Cellular immunotherapies, like TCR-T and CAR-T cell therapies, work by reprogramming a patient’s own immune cells to find and destroy cancer. While they’ve had great success in treating some cancers, particularly blood cancers, they don’t always work as well for solid tumors. In many cases, the cancer returns after treatment.
Nowicki, who is also a member of the UCLA Health Jonsson Comprehensive Cancer Center, and his team have found that T cells are more effective at killing cancer cells when they produce higher levels of a molecule called TNF-alpha. TNF-alpha helps T cells mount a stronger attack against cancer and reduces certain immune cells called Th2 cells that can weaken the immune response.

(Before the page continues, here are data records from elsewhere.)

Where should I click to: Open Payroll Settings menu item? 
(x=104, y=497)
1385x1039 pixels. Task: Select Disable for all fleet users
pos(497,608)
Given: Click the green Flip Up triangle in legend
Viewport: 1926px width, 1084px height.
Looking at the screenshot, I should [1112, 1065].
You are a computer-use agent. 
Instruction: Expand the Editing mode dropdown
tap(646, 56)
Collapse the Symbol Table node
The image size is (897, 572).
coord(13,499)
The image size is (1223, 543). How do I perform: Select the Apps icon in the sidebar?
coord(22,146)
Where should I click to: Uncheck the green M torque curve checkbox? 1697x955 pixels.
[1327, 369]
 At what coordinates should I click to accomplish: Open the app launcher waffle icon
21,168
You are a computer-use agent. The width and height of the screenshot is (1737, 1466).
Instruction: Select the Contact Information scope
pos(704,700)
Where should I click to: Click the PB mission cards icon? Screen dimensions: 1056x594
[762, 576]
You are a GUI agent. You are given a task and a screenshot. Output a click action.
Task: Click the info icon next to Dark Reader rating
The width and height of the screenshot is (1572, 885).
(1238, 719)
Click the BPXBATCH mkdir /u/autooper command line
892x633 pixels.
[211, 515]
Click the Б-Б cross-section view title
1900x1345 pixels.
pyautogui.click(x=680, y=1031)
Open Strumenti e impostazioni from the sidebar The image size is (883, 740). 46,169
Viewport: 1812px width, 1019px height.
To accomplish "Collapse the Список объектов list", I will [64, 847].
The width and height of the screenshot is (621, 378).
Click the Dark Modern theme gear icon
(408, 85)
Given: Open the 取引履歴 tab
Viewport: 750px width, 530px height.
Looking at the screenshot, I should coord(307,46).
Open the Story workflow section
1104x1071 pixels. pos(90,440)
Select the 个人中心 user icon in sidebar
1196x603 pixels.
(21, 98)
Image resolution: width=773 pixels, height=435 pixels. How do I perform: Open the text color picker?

To boost this effect, Nowicki and his team engineered a new “supercharged” version of T cells, designed to produce extra TNF-alpha, but only when they recognize and engage with cancer cells.
The new funding will help Nowicki test these enhanced T cells in preclinical models to see how well they fight different types of cancers and whether they will stay effective over time.
“If successful, this work can lead to lead to more powerful and precise cancer treatments in the future,” said Nowicki. “Importantly, these benefits would be without any additional toxicity.”
The R37 MERIT Award is given to early-career scientists with the highest-scoring R01 grant proposals and provides up to seven years of research funding, two years beyond the standard five-year R01 grant period, to offer promising investigators greater stability to pursue innovative, high-impact research.